Android Eclipse: Sharing image to facebook without mediaStore.Insert()

I would like to share a screenshot to Facebook, Twitter, etc, using an Intent. I have found the code examples that achieve this by inserting the image into media store and then grabbing the URI to this image. However, I do not want to clog the user's device with these useless images, and I also do not want to ask for the Access External permission, as i do not use it anywhere else in the app.

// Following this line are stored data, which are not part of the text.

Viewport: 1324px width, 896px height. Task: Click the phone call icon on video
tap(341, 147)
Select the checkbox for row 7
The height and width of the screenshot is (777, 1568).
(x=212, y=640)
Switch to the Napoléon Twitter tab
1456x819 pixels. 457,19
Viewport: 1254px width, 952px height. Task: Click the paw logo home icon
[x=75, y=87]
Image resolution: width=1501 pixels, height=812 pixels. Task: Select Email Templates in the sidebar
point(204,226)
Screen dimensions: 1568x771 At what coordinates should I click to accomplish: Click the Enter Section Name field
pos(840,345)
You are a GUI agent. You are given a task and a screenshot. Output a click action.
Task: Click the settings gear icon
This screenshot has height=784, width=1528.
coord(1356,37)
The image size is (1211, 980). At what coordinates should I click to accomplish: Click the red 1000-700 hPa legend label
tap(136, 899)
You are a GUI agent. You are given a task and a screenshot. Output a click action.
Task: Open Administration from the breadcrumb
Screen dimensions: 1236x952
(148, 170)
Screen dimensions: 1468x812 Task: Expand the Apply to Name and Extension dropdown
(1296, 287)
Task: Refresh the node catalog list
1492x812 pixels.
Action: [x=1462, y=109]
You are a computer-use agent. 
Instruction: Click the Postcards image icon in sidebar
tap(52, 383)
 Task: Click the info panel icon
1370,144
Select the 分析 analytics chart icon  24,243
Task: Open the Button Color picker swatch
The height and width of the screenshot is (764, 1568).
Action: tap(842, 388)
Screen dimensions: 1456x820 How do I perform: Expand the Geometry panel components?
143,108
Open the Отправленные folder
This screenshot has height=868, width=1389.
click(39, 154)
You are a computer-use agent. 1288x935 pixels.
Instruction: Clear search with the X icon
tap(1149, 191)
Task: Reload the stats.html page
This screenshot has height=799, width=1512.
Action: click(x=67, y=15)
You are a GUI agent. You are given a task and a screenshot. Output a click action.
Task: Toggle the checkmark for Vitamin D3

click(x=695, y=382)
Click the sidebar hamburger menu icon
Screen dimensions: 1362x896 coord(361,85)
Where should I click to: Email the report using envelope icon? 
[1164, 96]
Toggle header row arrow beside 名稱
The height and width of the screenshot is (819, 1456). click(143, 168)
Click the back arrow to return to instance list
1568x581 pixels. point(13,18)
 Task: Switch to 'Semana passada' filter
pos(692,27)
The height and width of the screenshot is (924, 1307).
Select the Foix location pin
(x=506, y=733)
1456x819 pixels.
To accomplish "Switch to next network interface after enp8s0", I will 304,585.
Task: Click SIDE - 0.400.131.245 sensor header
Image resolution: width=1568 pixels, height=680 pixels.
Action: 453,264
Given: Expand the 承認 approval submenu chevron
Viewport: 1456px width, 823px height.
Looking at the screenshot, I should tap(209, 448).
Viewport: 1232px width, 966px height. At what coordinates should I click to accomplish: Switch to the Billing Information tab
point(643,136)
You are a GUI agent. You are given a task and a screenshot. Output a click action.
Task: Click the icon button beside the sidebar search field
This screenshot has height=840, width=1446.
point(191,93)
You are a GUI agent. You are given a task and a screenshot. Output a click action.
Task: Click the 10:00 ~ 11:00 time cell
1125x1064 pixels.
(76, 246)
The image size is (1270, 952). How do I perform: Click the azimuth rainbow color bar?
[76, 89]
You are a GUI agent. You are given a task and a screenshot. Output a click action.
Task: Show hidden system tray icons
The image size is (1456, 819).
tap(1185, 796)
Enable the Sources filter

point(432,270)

Is there a way to build the intent such that it will share an image without having to have a URI? like passing the bitmap directly, or passing it after compressing it to .png? or is there a way to build a URI to a bitmap held in memory, without first making it a file?

I am using this now:

public void shareScore(String scoreTextString, String scoreString, Uri screenShotUri){      
        Intent sharingIntent = new Intent(android.content.Intent.ACTION_SEND);      
        sharingIntent.setType("image/png");     
        sharingIntent.putExtra(android.content.Intent.EXTRA_STREAM, screenShotUri);     
        startActivity(Intent.createChooser(sharingIntent, "Share Via..."));
    }

public Bitmap takeScreenshot(GL10 mGL) {        
    final int mWidth =  this.getGlView().getWidth();
    final int mHeight = this.getGlView().getHeight();
    IntBuffer ib = IntBuffer.allocate(mWidth * mHeight);
    IntBuffer ibt = IntBuffer.allocate(mWidth * mHeight);
    mGL.glReadPixels(0, 0, mWidth, mHeight, GL10.GL_RGBA, GL10.GL_UNSIGNED_BYTE, ib);

    // Convert upside down mirror-reversed image to right-side up normal image.
    for (int i = 0; i < mHeight; i++) {
        for (int j = 0; j < mWidth; j++) {
            ibt.put((mHeight - i - 1) * mWidth + j, ib.get(i * mWidth + j));
        }
    }       

    Bitmap mBitmap = Bitmap.createBitmap(mWidth, mHeight,Bitmap.Config.ARGB_8888);
    mBitmap.copyPixelsFromBuffer(ibt);      
    return mBitmap;
}

private Uri getImageUri(Context inContext, Bitmap inImage) {
        ByteArrayOutputStream bytes = new ByteArrayOutputStream();
        inImage.compress(Bitmap.CompressFormat.PNG, 100, bytes);
        String path = Images.Media.insertImage(inContext.getContentResolver(), inImage, "Title", null);     
        return Uri.parse(path);
    }

private void share(){
    String scoreTextString = "I set a new high score on Butterfly Bonanza!";
    String scoreString = "Score :" + Integer.toString(score);               
    Uri screenShotUri = getImageUri(GLGame.class.cast(game), ButterflyBonanza.class.cast(game).getScreenShot());
    ButterflyBonanza.class.cast(game).shareScore(scoreTextString, scoreString, screenShotUri);
}

Upvotes: 1

Views: 549

Answers (1)

Manuel Allenspach
Manuel Allenspach

Reputation: 12735

An URI always points to a file, so there is no way to create an URI for a bitmap in the memory.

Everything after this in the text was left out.